Maine Attorney General
- In office 1965–1966
- Preceded by: Frank E. Hancock
- Succeeded by: James Erwin

Mayor of Waterville, Maine
- In office 1952–1955
- Preceded by: Russell Squire
- Succeeded by: Clinton Clauson

Personal details
- Born: November 17, 1921 Waterville, Maine, U.S.
- Died: January 2, 1970 (aged 48) Boston, Massachusetts, U.S.
- Party: Democratic
- Parent(s): F. Harold and Blanche (Letourneau) Dubord
- Education: College of the Holy Cross (BS) Boston University (LLB)

= Richard Dubord =

American politician (1921–1970)

Richard J. Dubord (November 17, 1921 – January 2, 1970) was an American attorney and politician who served as attorney general of Maine from 1965 to 1966. A member of the Democratic Party, he was the mayor of Waterville, Maine, from 1952 to 1955.

==Early life==
Dubord was born on November 17, 1921 in Waterville to F. Harold and Blanche (Letourneau) Dubord. He earned his Bachelor of Science from the College of the Holy Cross in 1943. On September 2, 1943, he married Evelyn P. Parnell. They had three children. During World War II, he served in China with the United States Army Air Forces. In 1948, he earned his Bachelor of Laws from the Boston University School of Law and was admitted to the Maine bar.

==Career==
In 1951, Dubord was the Democratic nominee for mayor of Waterville. He defeated Republican A. Raymond Rogers 3,841 votes to 3,149 to become the city's first Democratic mayor in six years. At 30 years old, he was the youngest mayor in Waterville's history, breaking the record previously held by his father, who was 33 when he was elected in 1933. He was reelected in 1953 by a record plurality of 1,930 votes. He was the first Democratic mayoral candidate in 20 years to win all seven of the city's wards. He did not run for a third term in 1955.
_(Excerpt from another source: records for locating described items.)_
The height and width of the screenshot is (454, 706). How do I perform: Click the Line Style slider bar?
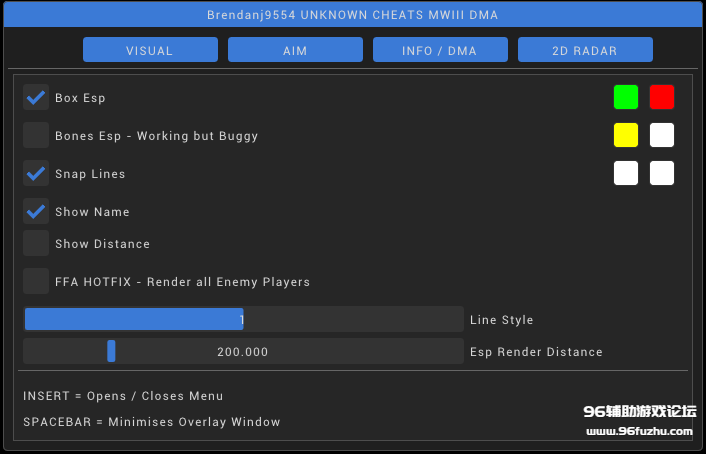243,319
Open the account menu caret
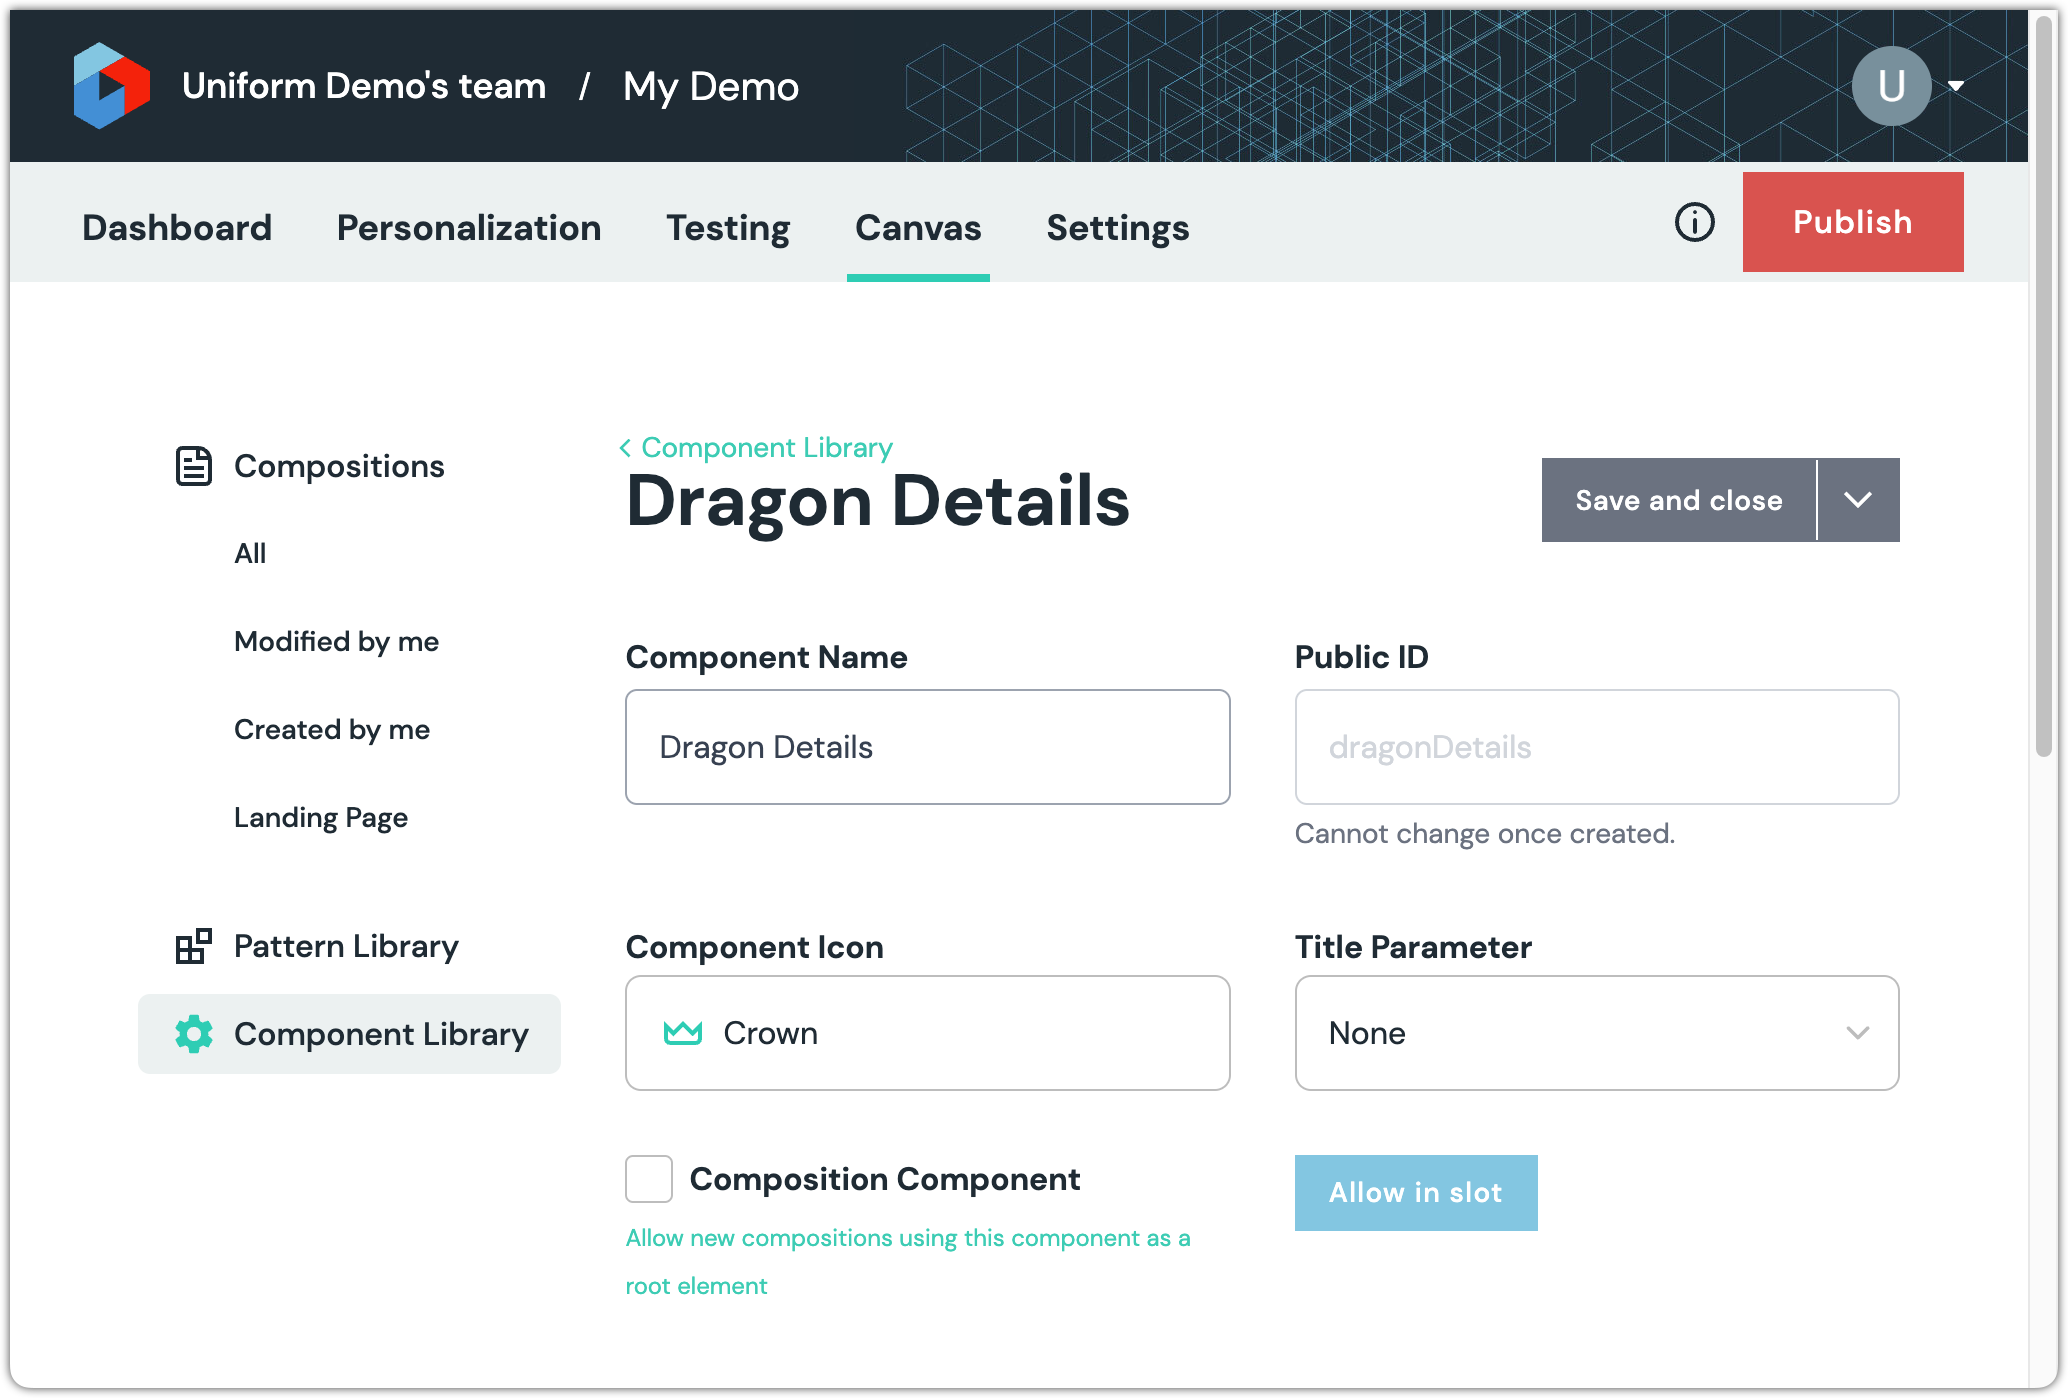 coord(1956,86)
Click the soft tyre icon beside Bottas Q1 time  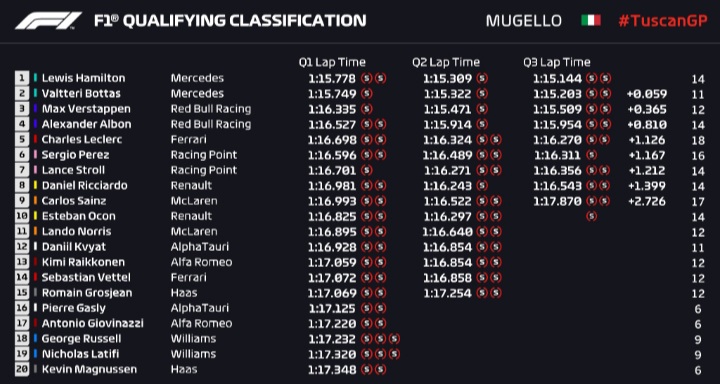(366, 94)
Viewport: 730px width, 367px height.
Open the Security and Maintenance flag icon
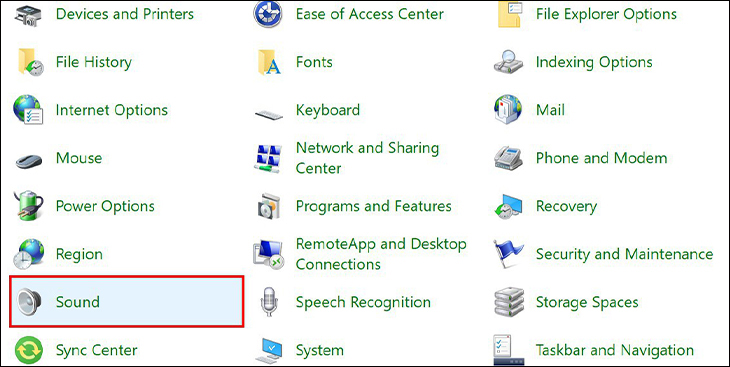tap(508, 254)
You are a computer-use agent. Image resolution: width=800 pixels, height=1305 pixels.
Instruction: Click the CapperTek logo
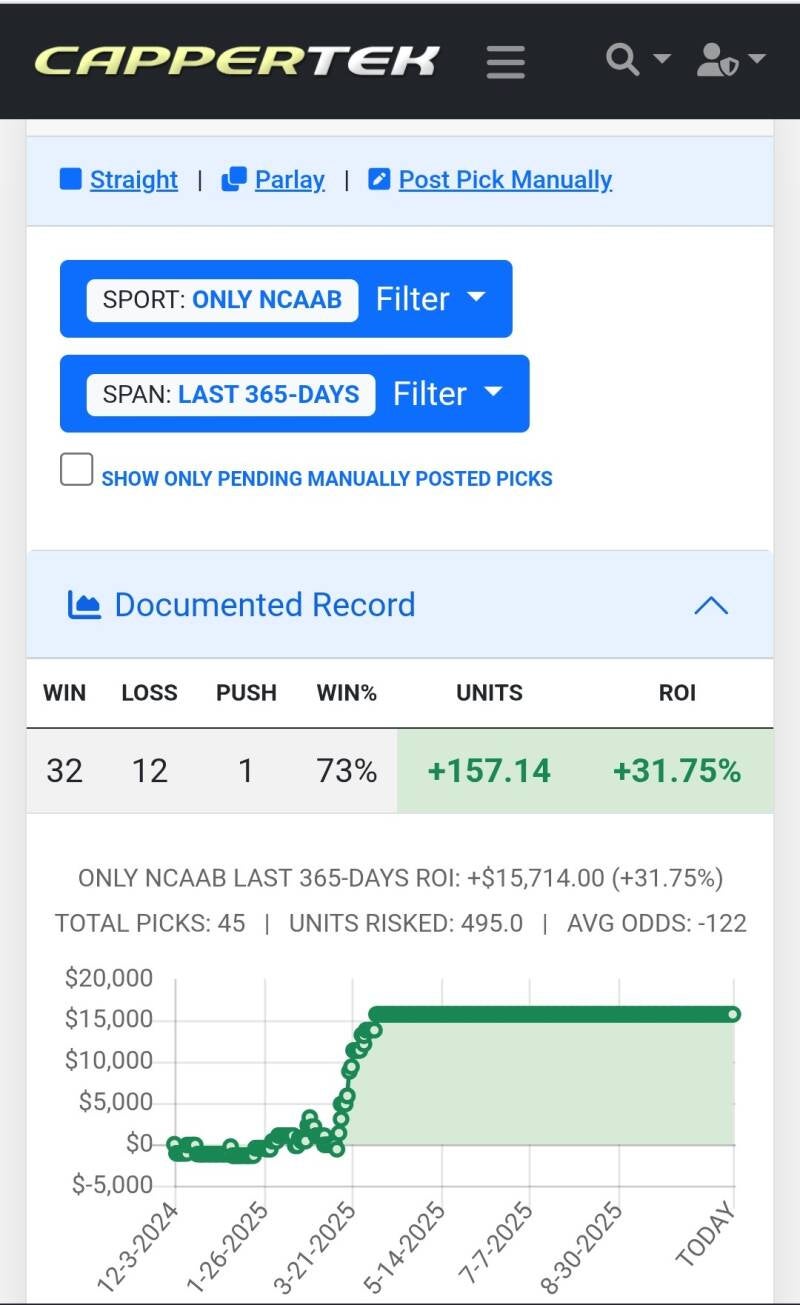[x=237, y=61]
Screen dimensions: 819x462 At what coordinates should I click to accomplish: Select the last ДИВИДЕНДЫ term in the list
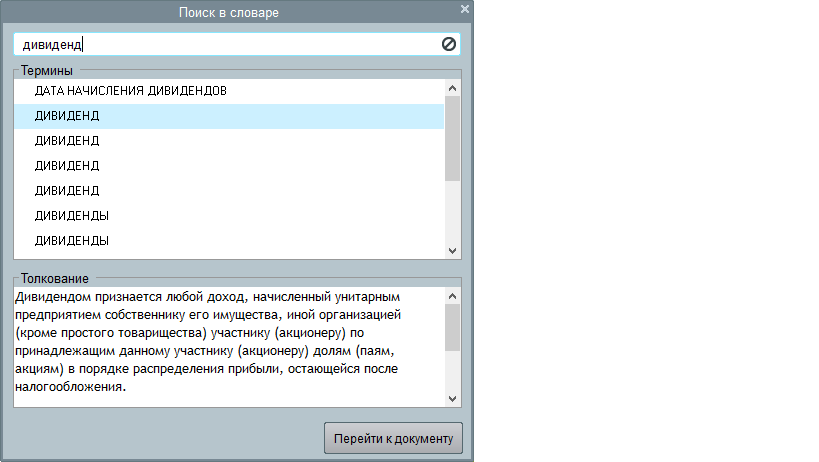coord(72,241)
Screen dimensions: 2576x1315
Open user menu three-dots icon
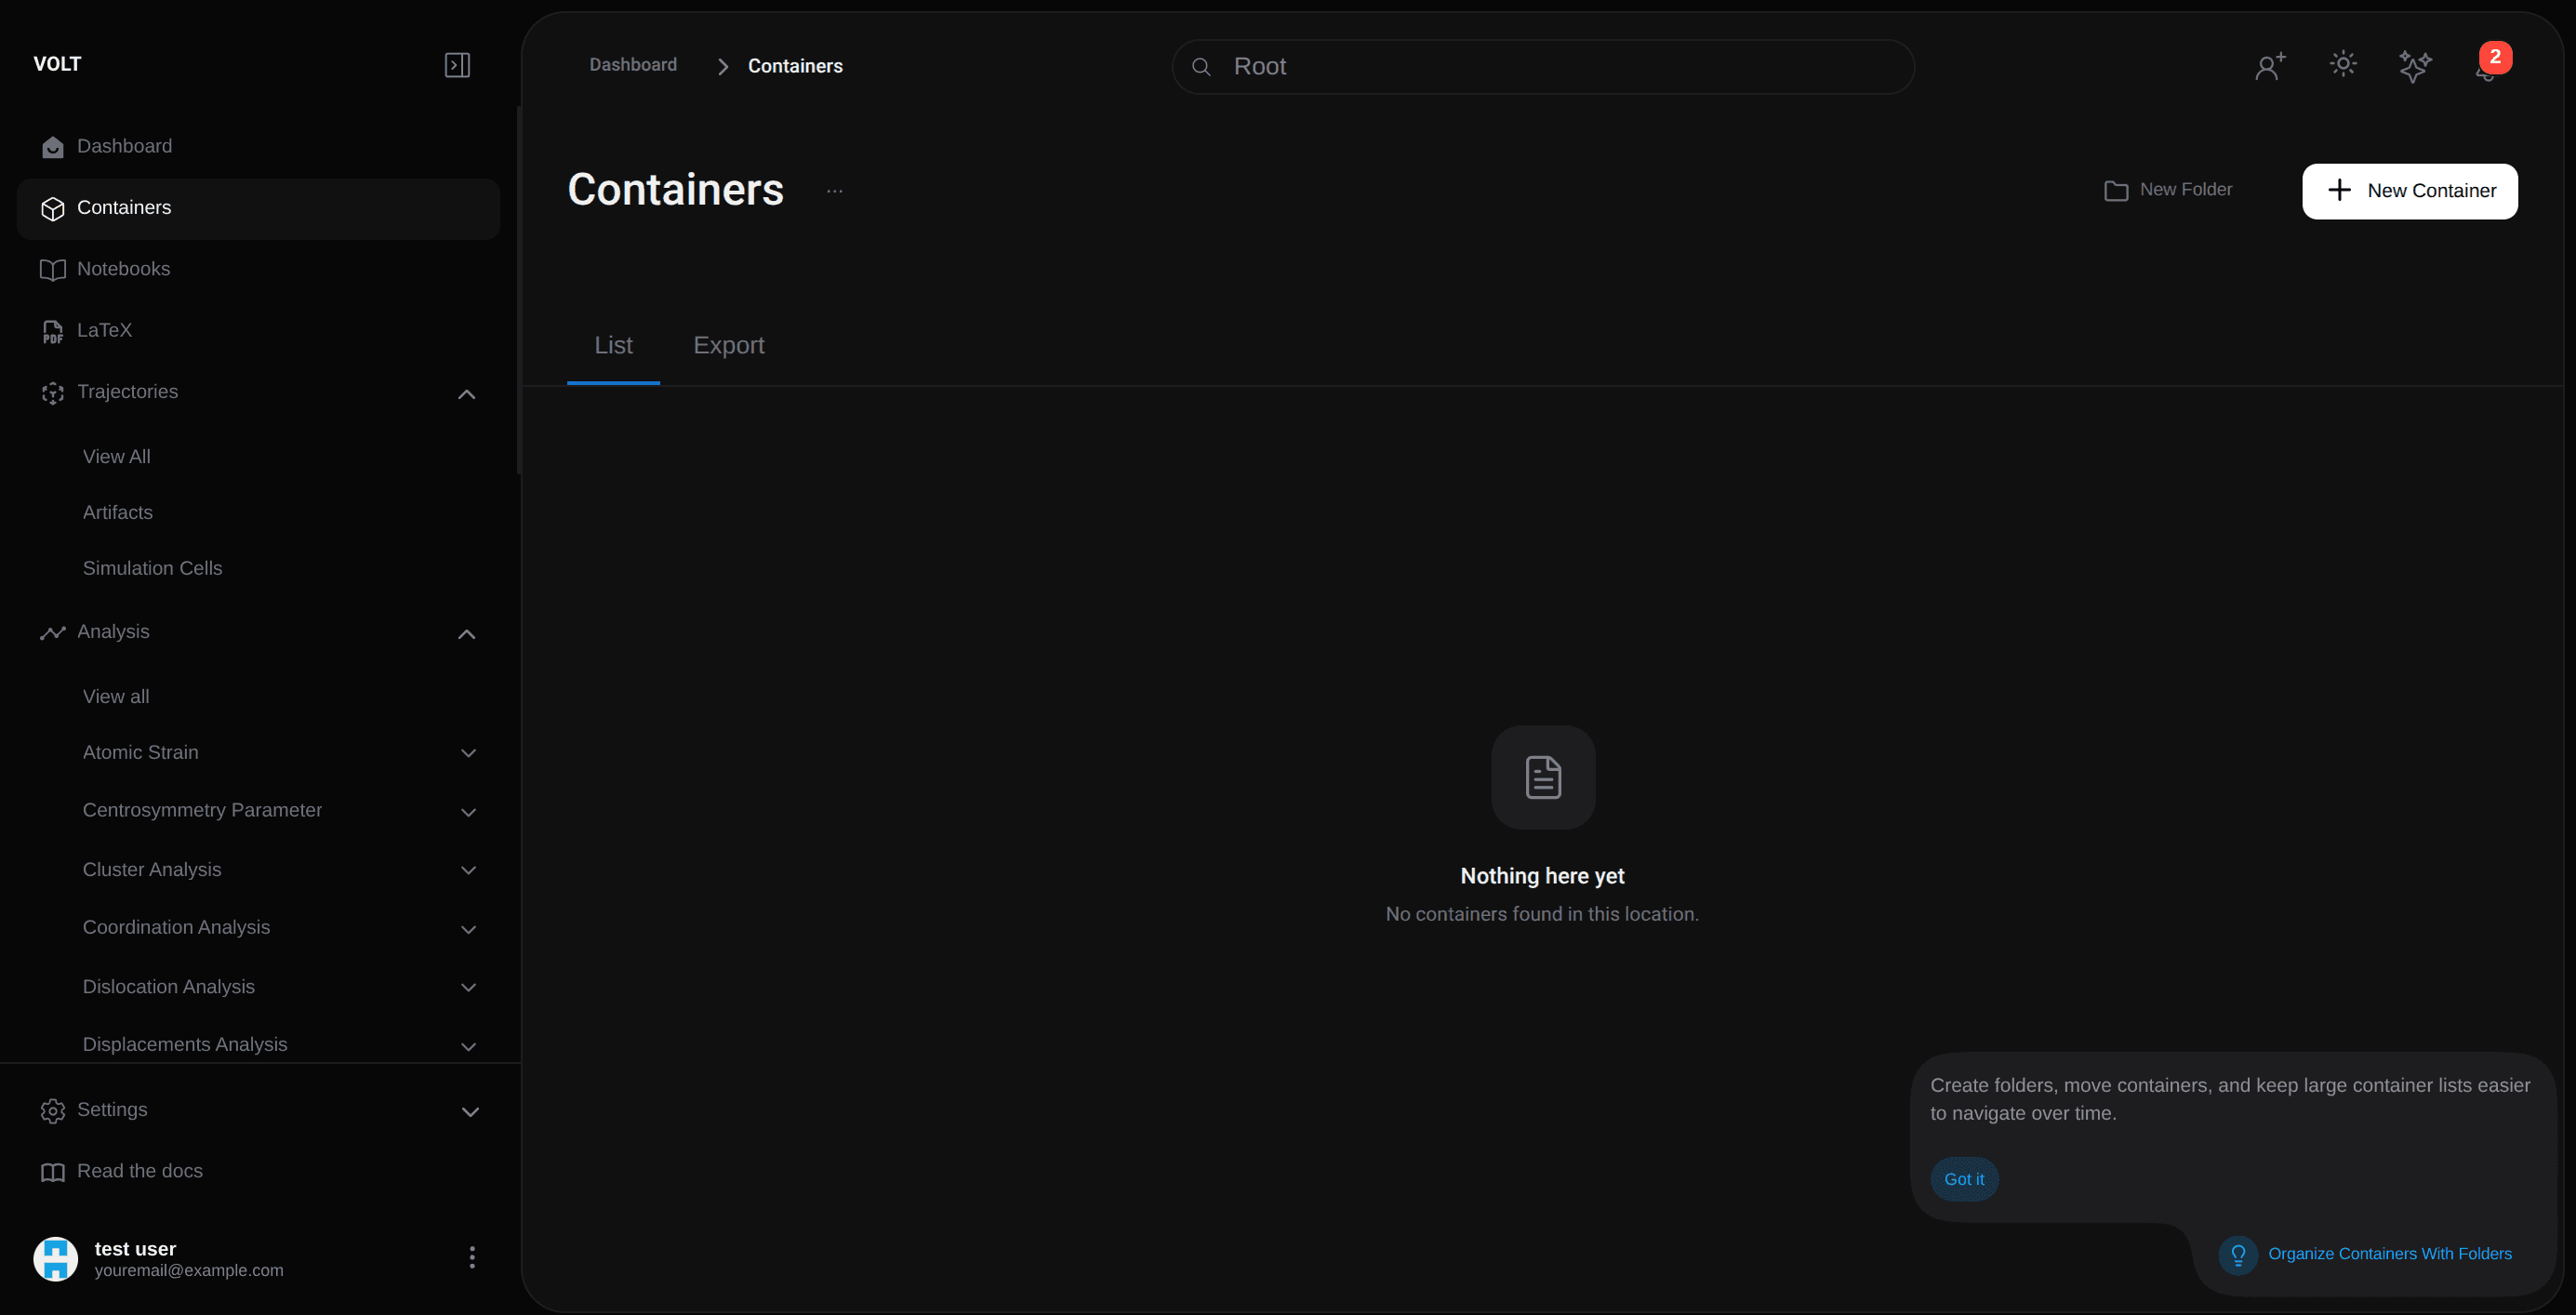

In 1956, Dubord was selected to be Maine's Democratic national committeeman by the Democratic state committee. He was chosen in an 18 to 9 vote over Kenneth Colbath. Dubord succeeded Edmund Muskie, who resigned to focus on his duties as Governor of Maine. He served three terms and did not run for reelection in 1968.

Dubord was a candidate in the 1962 Maine gubernatorial election, but lost the June 18 Democratic primary to Maynard C. Dolloff 18,234 votes to 18,007. He conceded the race on July 17 after recounts in York and Androscoggin Counties only increased Dolloff's margin of victory.

Following the Democratic Party's victory in the 1964 Maine legislative elections, Dubord announced his canidadicy for Maine Attorney General. He defeated former Republican state senator Ralph W. Farris Jr. 115 votes to 68 in a vote that mostly went along party lines. The Republicans returned to power in 1967 and Dubord was succeeded by James S. Erwin.

Dubord was chairman of the subcommittee that examined the credentials of delegates to the 1968 Democratic National Convention and, the following year, was appointed to a 27‐member commission that reviewed the party’s convention rules.

==Death==
On December 24, 1969, Dubord suffered a stroke after a blood vessel in the back of his head ruptured. He was transferred to a Boston hospital and underwent surgery on January 1, 1970. He died the following day at the age of 48.